下記の手順では、版数 1.17.5 の例としています。
# mkdir /usr/local/src/nginx # mkdir /usr/local/src/nginx/1.17.5 # chmod 777 /usr/local/src/nginx/1.17.5 # cd /usr/local/src/nginx/1.17.5 #
Nginx ソースパッケージをダウンロードします。
# apt source nginx
#
ビルド作業を実施するため、ダウンロードしたソースパッケージのディレクトリへ移動します。
# cd nginx-1.17.5
#
7. 追加モジュールの設定
※追加モジュールが必要ない場合は、次の項に進んで下さい。
ここでは、Nginx を ipv6 に対応するため、ソースパッケージのビルド時に、モジュール追加される様に、debian/rules ファイルを編集します。
まず、編集前に内容を確認します。
# cat debian/rules
#
./configure の行の後部に ” –with-ipv6 ” の記述を追加します。
下記の手順では、vi 等のエディタを使用せずに、sed コマンドを用いて該当箇所を編集する手法を使用しています。

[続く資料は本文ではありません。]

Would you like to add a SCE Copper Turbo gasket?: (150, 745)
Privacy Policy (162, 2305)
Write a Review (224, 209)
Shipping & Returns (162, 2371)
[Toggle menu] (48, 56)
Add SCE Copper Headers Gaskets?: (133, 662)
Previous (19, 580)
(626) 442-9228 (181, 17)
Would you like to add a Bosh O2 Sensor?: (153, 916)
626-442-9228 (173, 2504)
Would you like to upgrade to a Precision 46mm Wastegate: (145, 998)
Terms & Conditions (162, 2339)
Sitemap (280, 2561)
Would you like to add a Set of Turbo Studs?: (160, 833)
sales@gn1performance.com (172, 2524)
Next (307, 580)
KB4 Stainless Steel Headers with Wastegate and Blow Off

# sed -i 's/--with-ld-opt="$(LDFLAGS)"/--with-ld-opt="$(LDFLAGS)" --with-ipv6/g' debian/rules
#
編集後の内容を確認します。
# cat debian/rules
#
8. ソースパッケージのビルド
ソースパッケージのディレクトリで、ビルドのコマンドを実行します。
# dpkg-buildpackage -uc -b
#
ビルドが終了すると、親ディレクトリにDebパッケージファイルが作成されます。
# cd .. # ls nginx-1.17.5 nginx_1.17.5-1~buster_armhf.buildinfo nginx-dbg_1.17.5-1~buster_armhf.deb nginx_1.17.5-1~buster_armhf.changes nginx_1.17.5-1~buster.debian.tar.xz nginx_1.17.5-1~buster_armhf.deb nginx_1.17.5-1~buster.dsc nginx_1.17.5.orig.tar.gz #
9. Debパッケージファイルのインストール
ここまでの手順で作成された、Nginx Debパッケージファイルをインストールします。

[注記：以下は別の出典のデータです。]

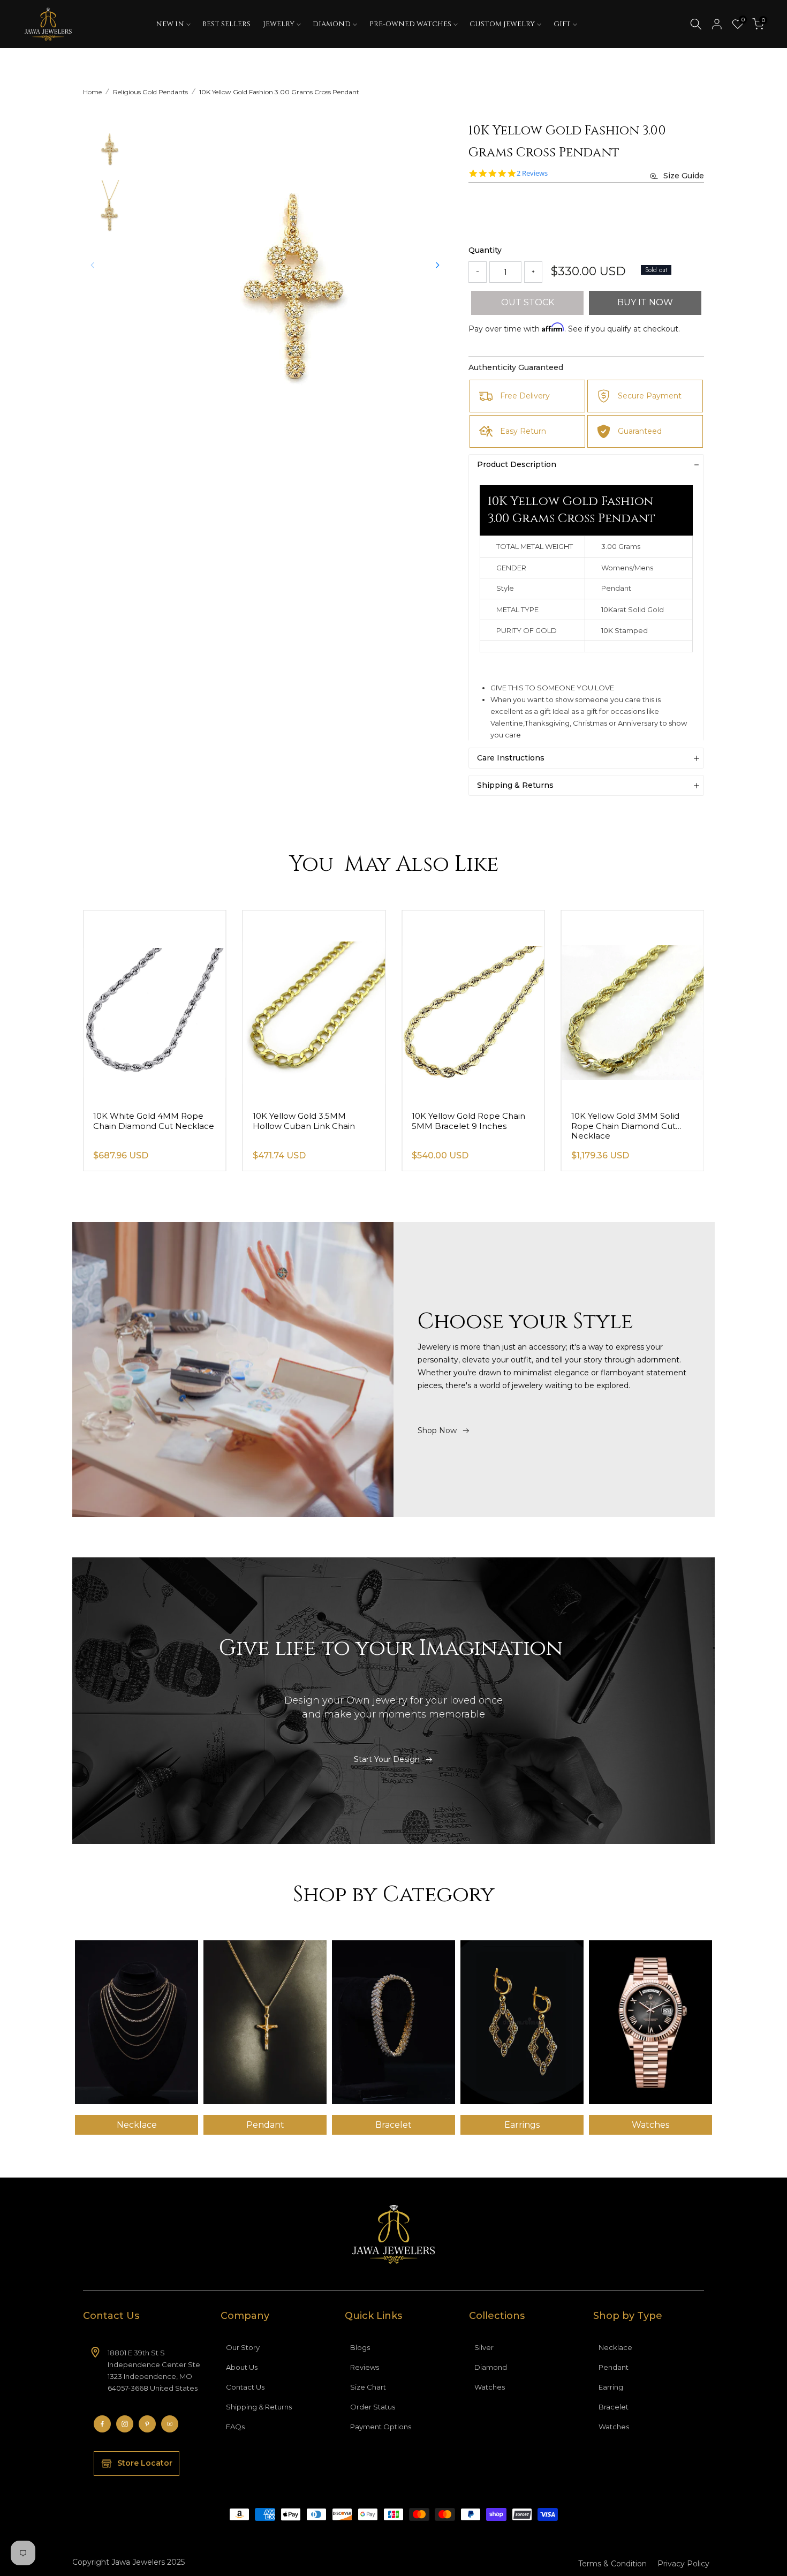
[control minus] (477, 272)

# apt install ./nginx_1.17.5-1~buster_armhf.deb
#
10. バージョン確認と起動設定
インストールされた、Nginx のバージョン、モジュールは下記コマンドにて確認出来ます。
# nginx -V
#
Nginx 起動状態の確認します。
(下記コマンドを実行し、「 Active: active (running) 」の表示があれば起動状態OKです。)
# systemctl status nginx
#
Nginx が起動していない場合は、下記コマンドで起動します。
# systemctl start nginx
#
Nginx の自動起動設定状態の確認します。
(下記コマンドを実行し、「 enabled 」が表示されればOKです。)
# systemctl is-enabled nginx
#
Nginx が自動起動設定になっていない場合は、下記コマンドで設定します。
# systemctl enable nginx
#
11. 動作確認
ブラウザから、Nginxをインストールした Raspberry Pi の ip アドレス指定でアクセスし、下記の初期画面の表示を確認できれば動作確認完了です。